DESCRIPTION OF THE TASK
Output all the entries word for word. Omit the pictures.

RECORD EXCERPTS START

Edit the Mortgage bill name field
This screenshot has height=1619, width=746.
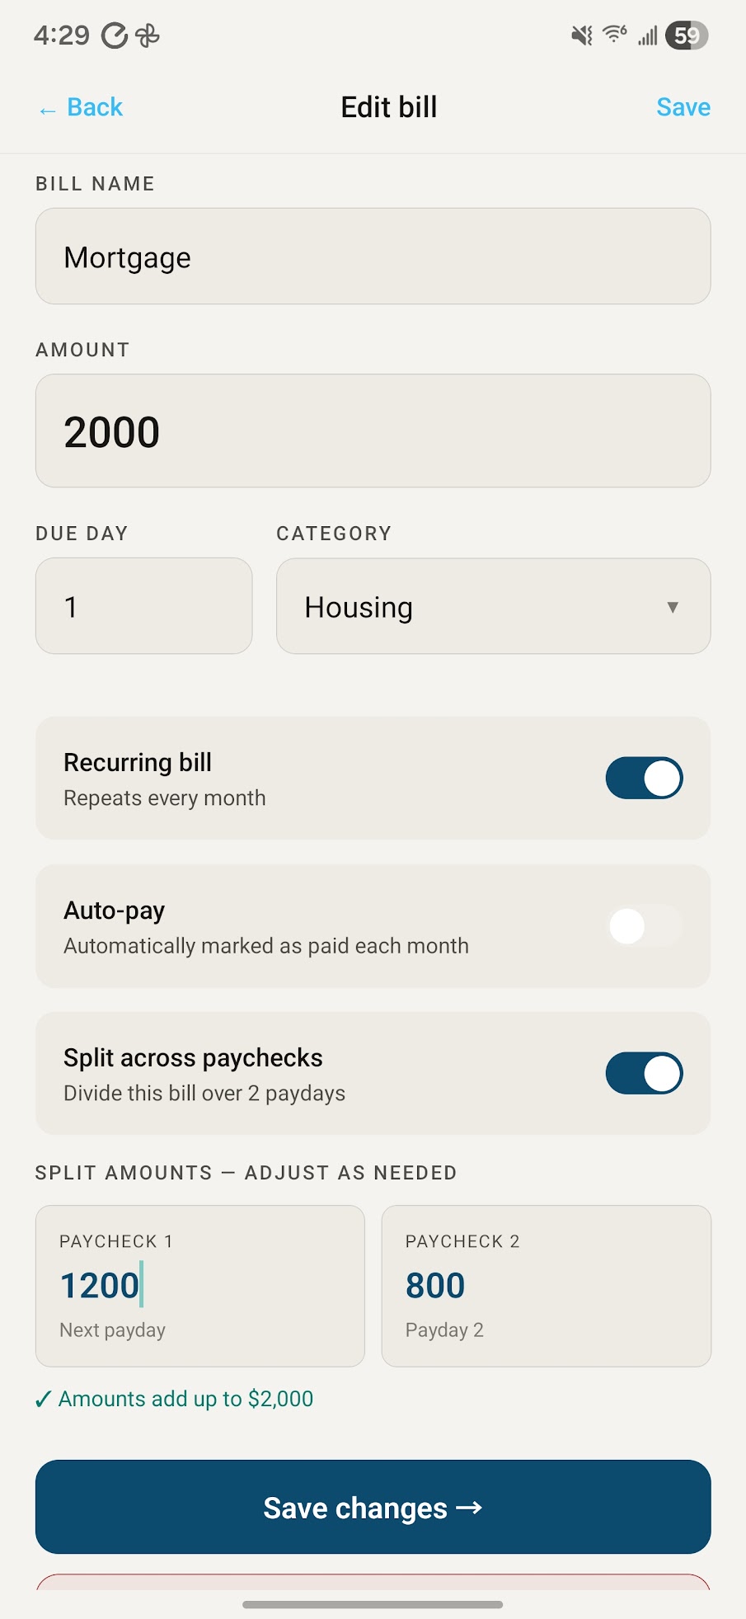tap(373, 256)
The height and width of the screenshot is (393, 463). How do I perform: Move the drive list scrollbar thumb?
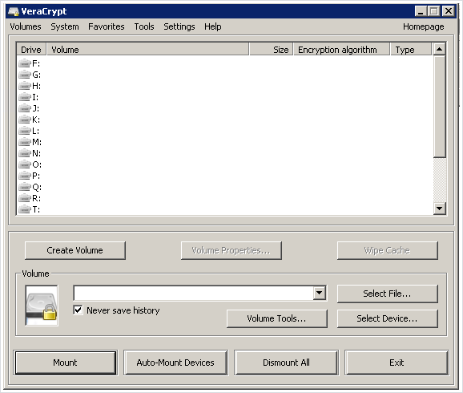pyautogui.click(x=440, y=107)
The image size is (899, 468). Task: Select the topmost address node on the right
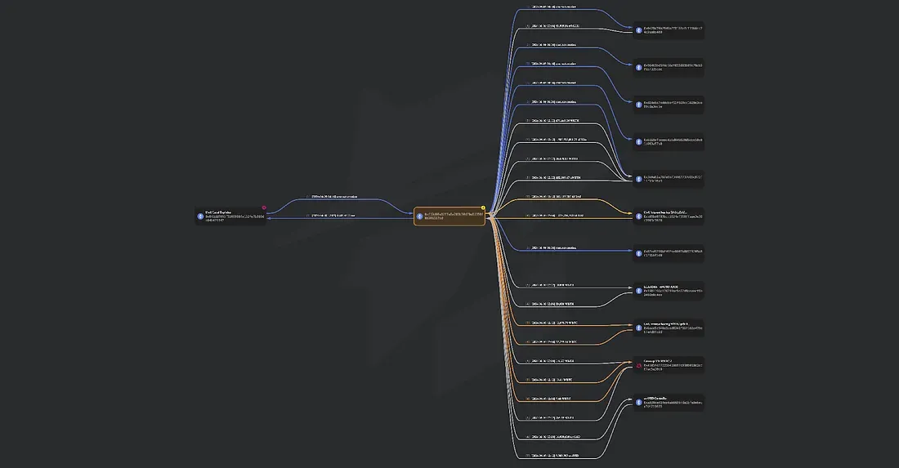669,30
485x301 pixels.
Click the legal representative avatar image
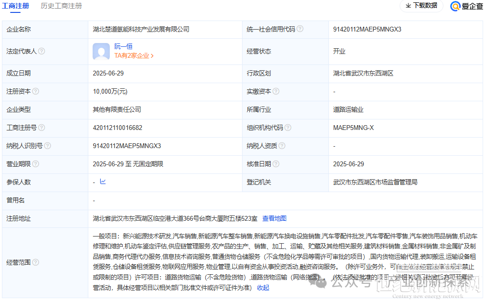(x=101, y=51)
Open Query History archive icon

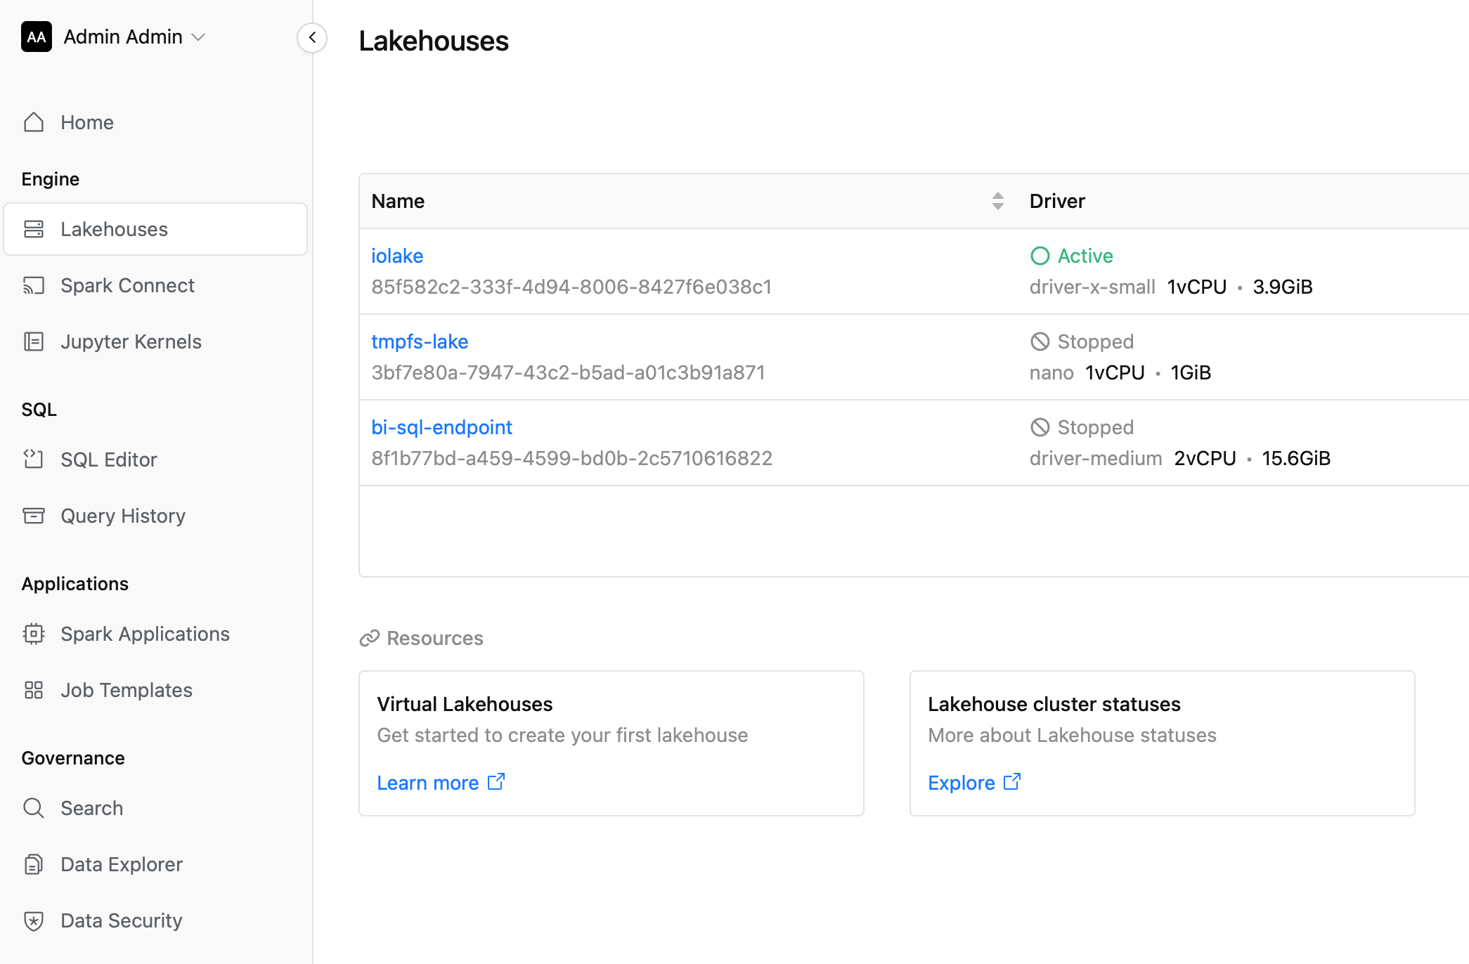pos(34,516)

RECORD EXCERPTS END

EXERCISE RESPONSE
Edit the Mortgage bill name field
This screenshot has height=1619, width=746.
tap(373, 256)
The height and width of the screenshot is (393, 463). How do I perform: Move the drive list scrollbar thumb?
pyautogui.click(x=440, y=107)
The image size is (899, 468). Task: Select the topmost address node on the right
669,30
485x301 pixels.
Click the legal representative avatar image
(x=101, y=51)
Open Query History archive icon

pos(34,516)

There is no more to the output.